Wormwood Scrubs struggled to provide decent conditions, with outside areas strewn with litter, attracting rats and cockroaches, inspectors found.
HM Inspectorate of Prisons detailed how food routinely ran out in one wing at the establishment in west London, which holds more than 1,200 men.
To ensure that all prisoners had a meal, staff either sourced a half-used tray from another servery or distributed "mountain survival" dried food packs, which had to be reconstituted with boiling water, the inspection report revealed.
It also said:
- The prison had high levels of often serious violence, resulting in some significant injuries;
- There had been a "dramatic" increase in violence against staff, with more than 90 assaults in the six months to July, when inspectors visited the jail;
- Far too many windows facing the perimeter wall were broken, which enabled prisoners to retrieve contraband thrown over the wall;
- The prison stores had not been open for many weeks, leaving staff to "scavenge" for many basic items needed by inmates;
- A case sample found important aspects of public protection work had not been done, potentially leaving some serious issues unmanaged.
The report is the latest in a line of highly critical reports on Wormwood Scrubs, which was built between 1875 and 1891.
In 2015 it was claimed that conditions at the prison had prompted one staff member to say of the cells: "I wouldn't keep a dog in there."
Publishing the latest assessment, Chief Inspector of Prisons Peter Clarke said: "Wormwood Scrubs is an iconic local prison serving communities in London.

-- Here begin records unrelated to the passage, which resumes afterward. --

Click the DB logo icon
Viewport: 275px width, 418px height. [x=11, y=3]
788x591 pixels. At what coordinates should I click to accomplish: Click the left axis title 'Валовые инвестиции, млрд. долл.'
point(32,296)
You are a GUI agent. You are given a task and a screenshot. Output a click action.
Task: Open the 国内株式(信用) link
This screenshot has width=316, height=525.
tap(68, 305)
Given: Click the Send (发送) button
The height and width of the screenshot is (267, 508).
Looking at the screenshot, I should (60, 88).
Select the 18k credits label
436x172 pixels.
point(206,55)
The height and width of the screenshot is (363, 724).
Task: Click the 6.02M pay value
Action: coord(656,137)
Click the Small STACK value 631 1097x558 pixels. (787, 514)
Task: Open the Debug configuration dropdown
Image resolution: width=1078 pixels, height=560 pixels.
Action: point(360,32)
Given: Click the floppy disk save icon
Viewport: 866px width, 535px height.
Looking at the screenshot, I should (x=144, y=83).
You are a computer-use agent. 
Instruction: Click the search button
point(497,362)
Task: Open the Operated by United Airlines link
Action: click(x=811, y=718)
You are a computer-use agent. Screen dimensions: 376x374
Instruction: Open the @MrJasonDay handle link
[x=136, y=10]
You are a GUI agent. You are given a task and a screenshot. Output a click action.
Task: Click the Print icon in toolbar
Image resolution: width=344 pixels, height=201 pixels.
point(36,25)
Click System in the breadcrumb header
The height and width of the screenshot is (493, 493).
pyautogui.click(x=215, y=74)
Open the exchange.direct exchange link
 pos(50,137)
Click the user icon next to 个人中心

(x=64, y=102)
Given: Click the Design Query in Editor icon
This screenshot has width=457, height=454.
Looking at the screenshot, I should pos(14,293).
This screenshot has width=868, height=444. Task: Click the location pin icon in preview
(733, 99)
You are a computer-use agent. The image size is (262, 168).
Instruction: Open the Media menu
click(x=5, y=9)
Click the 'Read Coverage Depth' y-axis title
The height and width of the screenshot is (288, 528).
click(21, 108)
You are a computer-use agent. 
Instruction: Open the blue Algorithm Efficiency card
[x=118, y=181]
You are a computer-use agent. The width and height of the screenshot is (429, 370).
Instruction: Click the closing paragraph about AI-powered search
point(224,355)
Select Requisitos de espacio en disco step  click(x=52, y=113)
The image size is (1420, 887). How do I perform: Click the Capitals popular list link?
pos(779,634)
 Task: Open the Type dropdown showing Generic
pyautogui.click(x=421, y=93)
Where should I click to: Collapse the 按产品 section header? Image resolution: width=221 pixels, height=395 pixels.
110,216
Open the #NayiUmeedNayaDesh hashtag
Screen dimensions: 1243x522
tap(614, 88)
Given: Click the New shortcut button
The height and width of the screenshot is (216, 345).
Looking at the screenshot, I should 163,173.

"Overall, this was an extremely concerning picture, and we could see no justification as to why this poor situation had persisted since 2014.
"The governor and his team were, to their credit, working tirelessly to address the problems faced."
The Ministry of Justice said the prison had taken "decisive action" to reduce violence and was working closely with contractor Carillion to urgently improve conditions.
An MoJ spokesman said: "We know staffing remains an issue, so we are recruiting 120 extra officers and will cut the time taken for new recruits to begin training.
"The addition of new, senior probation staff has also led to significant improvements in resettling offenders into the community following release.
"We are pleased inspectors recognised the hard work and dedication of staff at the prison, especially in improving education and purposeful activity."